ACTIVITY:
Copy exactly the lines of the material below, starting with the first and including the line that holds "[facebook] (62, 1319)".

** SUPPLIED DATA follows **

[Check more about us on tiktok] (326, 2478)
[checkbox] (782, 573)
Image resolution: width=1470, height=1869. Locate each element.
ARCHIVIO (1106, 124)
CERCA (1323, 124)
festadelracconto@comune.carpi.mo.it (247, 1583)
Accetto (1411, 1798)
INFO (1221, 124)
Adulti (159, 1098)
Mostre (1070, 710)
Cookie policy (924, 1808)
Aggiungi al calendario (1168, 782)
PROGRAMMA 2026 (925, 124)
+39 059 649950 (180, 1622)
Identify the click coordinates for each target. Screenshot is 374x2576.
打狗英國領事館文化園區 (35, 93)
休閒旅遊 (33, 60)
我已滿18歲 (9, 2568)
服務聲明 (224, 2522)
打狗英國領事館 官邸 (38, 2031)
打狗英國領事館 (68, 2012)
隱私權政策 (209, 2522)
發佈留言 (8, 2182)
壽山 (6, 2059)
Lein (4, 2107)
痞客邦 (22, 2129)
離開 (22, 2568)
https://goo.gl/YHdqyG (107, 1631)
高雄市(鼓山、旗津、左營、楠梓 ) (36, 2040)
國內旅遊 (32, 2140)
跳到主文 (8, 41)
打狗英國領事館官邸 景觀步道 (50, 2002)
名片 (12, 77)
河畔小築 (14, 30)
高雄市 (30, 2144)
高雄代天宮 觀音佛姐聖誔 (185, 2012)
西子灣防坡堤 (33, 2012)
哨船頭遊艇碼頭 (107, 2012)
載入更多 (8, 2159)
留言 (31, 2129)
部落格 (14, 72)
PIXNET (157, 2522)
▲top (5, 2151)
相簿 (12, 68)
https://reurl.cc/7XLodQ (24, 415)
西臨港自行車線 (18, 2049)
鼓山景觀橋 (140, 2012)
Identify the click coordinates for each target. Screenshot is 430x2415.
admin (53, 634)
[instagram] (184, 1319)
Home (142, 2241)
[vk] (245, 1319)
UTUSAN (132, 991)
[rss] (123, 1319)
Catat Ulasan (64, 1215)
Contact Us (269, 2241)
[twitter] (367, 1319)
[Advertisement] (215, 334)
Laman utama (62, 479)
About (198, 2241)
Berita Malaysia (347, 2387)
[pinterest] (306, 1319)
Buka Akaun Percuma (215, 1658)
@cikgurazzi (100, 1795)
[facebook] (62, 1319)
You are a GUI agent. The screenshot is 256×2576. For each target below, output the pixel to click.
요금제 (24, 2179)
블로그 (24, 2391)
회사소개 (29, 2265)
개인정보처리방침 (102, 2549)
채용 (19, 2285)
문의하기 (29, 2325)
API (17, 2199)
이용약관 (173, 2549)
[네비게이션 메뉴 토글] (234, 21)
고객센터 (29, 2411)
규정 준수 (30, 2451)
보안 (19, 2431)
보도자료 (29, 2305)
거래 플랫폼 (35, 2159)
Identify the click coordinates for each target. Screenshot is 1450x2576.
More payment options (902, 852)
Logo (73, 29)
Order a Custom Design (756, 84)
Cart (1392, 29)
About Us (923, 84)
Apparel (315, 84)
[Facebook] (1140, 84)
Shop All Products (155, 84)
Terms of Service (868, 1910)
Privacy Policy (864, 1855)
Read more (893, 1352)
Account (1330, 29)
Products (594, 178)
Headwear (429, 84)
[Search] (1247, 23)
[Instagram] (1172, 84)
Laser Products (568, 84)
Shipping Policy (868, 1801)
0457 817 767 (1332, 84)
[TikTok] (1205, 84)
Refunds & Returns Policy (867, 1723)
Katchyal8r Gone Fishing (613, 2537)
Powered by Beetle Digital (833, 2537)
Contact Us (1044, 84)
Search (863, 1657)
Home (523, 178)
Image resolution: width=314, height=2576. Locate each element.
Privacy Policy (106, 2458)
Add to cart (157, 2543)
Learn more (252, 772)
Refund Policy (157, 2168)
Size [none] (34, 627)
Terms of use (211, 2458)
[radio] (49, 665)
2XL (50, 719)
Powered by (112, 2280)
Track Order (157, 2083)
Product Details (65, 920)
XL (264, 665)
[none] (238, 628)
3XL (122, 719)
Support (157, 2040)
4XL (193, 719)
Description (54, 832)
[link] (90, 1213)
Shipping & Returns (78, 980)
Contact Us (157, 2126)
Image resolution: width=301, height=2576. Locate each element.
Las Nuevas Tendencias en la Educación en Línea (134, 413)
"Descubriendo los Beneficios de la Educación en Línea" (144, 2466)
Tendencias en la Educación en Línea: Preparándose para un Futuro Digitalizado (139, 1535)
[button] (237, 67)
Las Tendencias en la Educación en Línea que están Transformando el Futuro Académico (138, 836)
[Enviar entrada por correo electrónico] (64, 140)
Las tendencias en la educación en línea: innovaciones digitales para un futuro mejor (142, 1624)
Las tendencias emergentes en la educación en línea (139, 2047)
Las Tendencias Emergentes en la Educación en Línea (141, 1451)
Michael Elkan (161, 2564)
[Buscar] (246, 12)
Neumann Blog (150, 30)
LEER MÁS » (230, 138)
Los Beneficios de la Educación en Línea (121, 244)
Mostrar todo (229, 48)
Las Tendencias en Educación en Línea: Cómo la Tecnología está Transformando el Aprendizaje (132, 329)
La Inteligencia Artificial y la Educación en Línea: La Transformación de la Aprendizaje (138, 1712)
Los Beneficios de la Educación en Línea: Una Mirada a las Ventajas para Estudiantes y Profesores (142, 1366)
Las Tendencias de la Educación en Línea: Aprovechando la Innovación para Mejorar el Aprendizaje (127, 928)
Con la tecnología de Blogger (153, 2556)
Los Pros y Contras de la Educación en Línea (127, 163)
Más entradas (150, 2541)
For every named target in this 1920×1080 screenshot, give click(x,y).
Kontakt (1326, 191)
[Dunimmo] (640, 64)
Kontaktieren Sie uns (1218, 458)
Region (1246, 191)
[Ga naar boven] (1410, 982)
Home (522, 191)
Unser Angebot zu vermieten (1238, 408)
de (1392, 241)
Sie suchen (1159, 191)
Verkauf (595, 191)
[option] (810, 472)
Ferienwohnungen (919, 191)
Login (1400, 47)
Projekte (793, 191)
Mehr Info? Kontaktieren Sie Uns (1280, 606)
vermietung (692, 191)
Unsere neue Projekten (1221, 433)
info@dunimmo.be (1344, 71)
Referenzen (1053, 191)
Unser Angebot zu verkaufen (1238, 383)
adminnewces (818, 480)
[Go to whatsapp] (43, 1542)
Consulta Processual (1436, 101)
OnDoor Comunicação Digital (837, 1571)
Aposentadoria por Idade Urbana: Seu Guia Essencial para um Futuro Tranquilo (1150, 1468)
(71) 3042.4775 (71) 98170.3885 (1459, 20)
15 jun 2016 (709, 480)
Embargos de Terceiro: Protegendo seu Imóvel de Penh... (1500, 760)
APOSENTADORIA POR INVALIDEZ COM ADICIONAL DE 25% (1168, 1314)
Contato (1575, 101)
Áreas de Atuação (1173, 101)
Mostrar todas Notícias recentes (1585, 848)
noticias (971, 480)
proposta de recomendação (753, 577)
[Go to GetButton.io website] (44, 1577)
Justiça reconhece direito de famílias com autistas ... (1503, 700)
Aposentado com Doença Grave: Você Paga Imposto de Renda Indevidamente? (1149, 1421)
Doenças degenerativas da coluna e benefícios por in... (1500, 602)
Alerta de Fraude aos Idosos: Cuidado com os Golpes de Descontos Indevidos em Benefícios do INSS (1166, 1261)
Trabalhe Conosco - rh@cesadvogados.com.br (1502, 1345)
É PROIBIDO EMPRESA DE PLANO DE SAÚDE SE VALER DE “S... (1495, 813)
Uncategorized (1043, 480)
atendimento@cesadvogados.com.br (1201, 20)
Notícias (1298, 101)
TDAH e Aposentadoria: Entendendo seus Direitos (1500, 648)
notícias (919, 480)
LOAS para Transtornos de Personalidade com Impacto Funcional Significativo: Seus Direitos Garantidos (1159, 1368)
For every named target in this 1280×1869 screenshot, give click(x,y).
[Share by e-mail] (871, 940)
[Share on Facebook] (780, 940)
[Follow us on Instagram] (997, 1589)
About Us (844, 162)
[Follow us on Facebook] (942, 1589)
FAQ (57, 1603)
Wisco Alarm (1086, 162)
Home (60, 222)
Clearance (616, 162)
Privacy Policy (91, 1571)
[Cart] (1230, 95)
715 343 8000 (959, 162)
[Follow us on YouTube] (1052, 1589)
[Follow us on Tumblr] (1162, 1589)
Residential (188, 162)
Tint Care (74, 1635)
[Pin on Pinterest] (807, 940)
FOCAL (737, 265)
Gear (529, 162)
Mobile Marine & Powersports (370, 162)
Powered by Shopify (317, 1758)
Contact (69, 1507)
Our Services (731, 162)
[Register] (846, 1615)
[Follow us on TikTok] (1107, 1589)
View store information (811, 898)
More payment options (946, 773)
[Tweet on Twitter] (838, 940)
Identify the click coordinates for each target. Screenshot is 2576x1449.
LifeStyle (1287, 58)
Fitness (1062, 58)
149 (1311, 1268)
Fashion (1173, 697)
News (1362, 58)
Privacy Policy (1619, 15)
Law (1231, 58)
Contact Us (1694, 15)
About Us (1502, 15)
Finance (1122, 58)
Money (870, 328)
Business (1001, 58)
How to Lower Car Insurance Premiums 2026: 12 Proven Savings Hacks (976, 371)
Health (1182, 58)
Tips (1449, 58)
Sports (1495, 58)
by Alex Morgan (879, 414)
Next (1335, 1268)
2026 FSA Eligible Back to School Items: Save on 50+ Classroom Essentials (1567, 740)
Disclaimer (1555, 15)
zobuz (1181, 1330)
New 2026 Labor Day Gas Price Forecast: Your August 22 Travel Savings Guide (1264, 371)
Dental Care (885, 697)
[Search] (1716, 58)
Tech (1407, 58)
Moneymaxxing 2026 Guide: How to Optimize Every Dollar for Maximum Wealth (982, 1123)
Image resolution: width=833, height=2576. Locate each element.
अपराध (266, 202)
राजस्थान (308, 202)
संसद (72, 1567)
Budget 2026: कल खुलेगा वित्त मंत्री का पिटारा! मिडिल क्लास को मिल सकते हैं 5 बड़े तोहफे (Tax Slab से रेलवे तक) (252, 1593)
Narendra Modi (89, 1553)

** End of SUPPLIED DATA **

EXPECTED ANSWER:
[Check more about us on tiktok] (326, 2478)
[checkbox] (782, 573)
Image resolution: width=1470, height=1869. Locate each element.
ARCHIVIO (1106, 124)
CERCA (1323, 124)
festadelracconto@comune.carpi.mo.it (247, 1583)
Accetto (1411, 1798)
INFO (1221, 124)
Adulti (159, 1098)
Mostre (1070, 710)
Cookie policy (924, 1808)
Aggiungi al calendario (1168, 782)
PROGRAMMA 2026 (925, 124)
+39 059 649950 (180, 1622)
Identify the click coordinates for each target. Screenshot is 374x2576.
打狗英國領事館文化園區 (35, 93)
休閒旅遊 (33, 60)
我已滿18歲 (9, 2568)
服務聲明 (224, 2522)
打狗英國領事館 官邸 (38, 2031)
打狗英國領事館 (68, 2012)
隱私權政策 (209, 2522)
發佈留言 (8, 2182)
壽山 (6, 2059)
Lein (4, 2107)
痞客邦 (22, 2129)
離開 (22, 2568)
https://goo.gl/YHdqyG (107, 1631)
高雄市(鼓山、旗津、左營、楠梓 ) (36, 2040)
國內旅遊 (32, 2140)
跳到主文 (8, 41)
打狗英國領事館官邸 景觀步道 (50, 2002)
名片 (12, 77)
河畔小築 (14, 30)
高雄市 (30, 2144)
高雄代天宮 觀音佛姐聖誔 (185, 2012)
西子灣防坡堤 (33, 2012)
哨船頭遊艇碼頭 (107, 2012)
載入更多 (8, 2159)
留言 (31, 2129)
部落格 (14, 72)
PIXNET (157, 2522)
▲top (5, 2151)
相簿 (12, 68)
https://reurl.cc/7XLodQ (24, 415)
西臨港自行車線 (18, 2049)
鼓山景觀橋 (140, 2012)
Identify the click coordinates for each target. Screenshot is 430x2415.
admin (53, 634)
[instagram] (184, 1319)
Home (142, 2241)
[vk] (245, 1319)
UTUSAN (132, 991)
[rss] (123, 1319)
Catat Ulasan (64, 1215)
Contact Us (269, 2241)
[twitter] (367, 1319)
[Advertisement] (215, 334)
Laman utama (62, 479)
About (198, 2241)
Berita Malaysia (347, 2387)
[pinterest] (306, 1319)
Buka Akaun Percuma (215, 1658)
@cikgurazzi (100, 1795)
[facebook] (62, 1319)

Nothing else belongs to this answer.